統一歴九十九年五月十二日・午前 ‐ マニウス要塞司令部プリンキピア・カストリ・マニ/アルトリウシア



 他人に話を聞かれる心配の無い場所……そんなこと訊かれてもオトには心当たりなど無かった。確かに要塞司令部プリンキピアを初めて訪れたゴルディアヌスには勝手が分からないだろうからオトに訊きたくなるのは分かるが、オトだって要塞司令部に来るようになったのは奴隷セルウスになってからなのだ。いや、それ以前に来たことが全くなかったわけではないが、一兵卒が要塞司令部に来たところで行くのはせいぜい一階だけである。二階から上はそれこそ百人隊長ケントゥリオ以上の将校だけの世界であり、出世とは縁のない落ちこぼれ集団に組み込まれたオトには無縁の世界だったのだから、ゴルディアヌスとオトではさほど大きな差があったわけではないのだ。

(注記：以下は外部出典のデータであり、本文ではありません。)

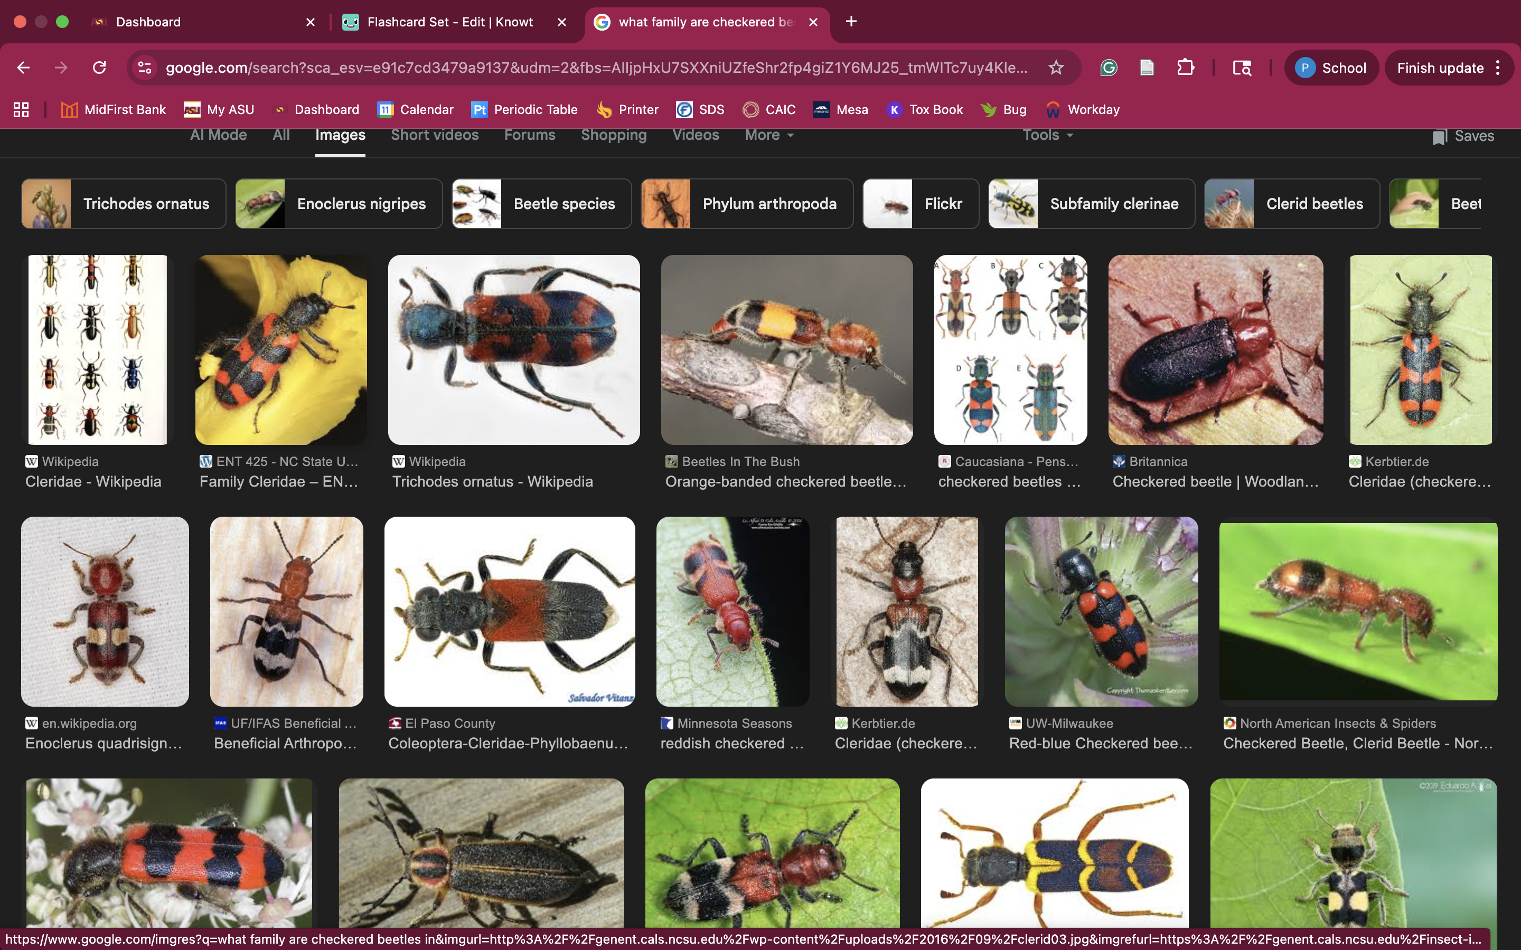Click the browser reload icon
1521x950 pixels.
(x=99, y=67)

 しかしそれでもゴルディアヌスから見ればオトは過去に何度か要塞司令部にリュキスカの御供で来ているのだから、精通とまではいかなくても多少は知っているだろうと期待してしまうのも無理からぬものである。オトは首をひねって考えた。


 二階の部屋はほとんど全部、貴族ノビリタスの控室として使われている。

 三階の様子はどうなってるかサッパリわからんから選択肢にもならない。

 一階は無理……俺たちの格好は目立ちすぎる。

 となるとやっぱり二階か……


 だが無いものは無い。だいたいそんな場所に心当たりがあればオトは休憩のために真っ先にそこへ向かっただろう。そう、オトは自分の休憩場所さえ見つけることが出来ずにいたのだ。そこへゴルディアヌスが増えたからといって見つけやすくなるわけもない。むしろ逆だ。自分一人なら誰かの目についたとしても邪魔にならなければそこで休憩できるが、ゴルディアヌスする話を聞かれないようにという条件が付けば他人が居ない場所、二人きりになれる場所に条件が一層厳しくなる。


 いっそ廊下か会談の踊り場で?


 いや無理だ。廊下であれ階段であれ通路というのは意外と他人に話を聞かれる心配の無い場所ではある。通路にいるのは基本的に通行人であり、移動途中だ。そこで立ち止まって話をしていたとして、通りがかりの人に聞かれたとしても全てを聞かれることはない。話の途中で離れてしまうからだ。逆に話を聞こうと立ち止まられれば即座に気づくことも出来るから、話を聞かれないという意味では通路は意外と優れた場所なのである。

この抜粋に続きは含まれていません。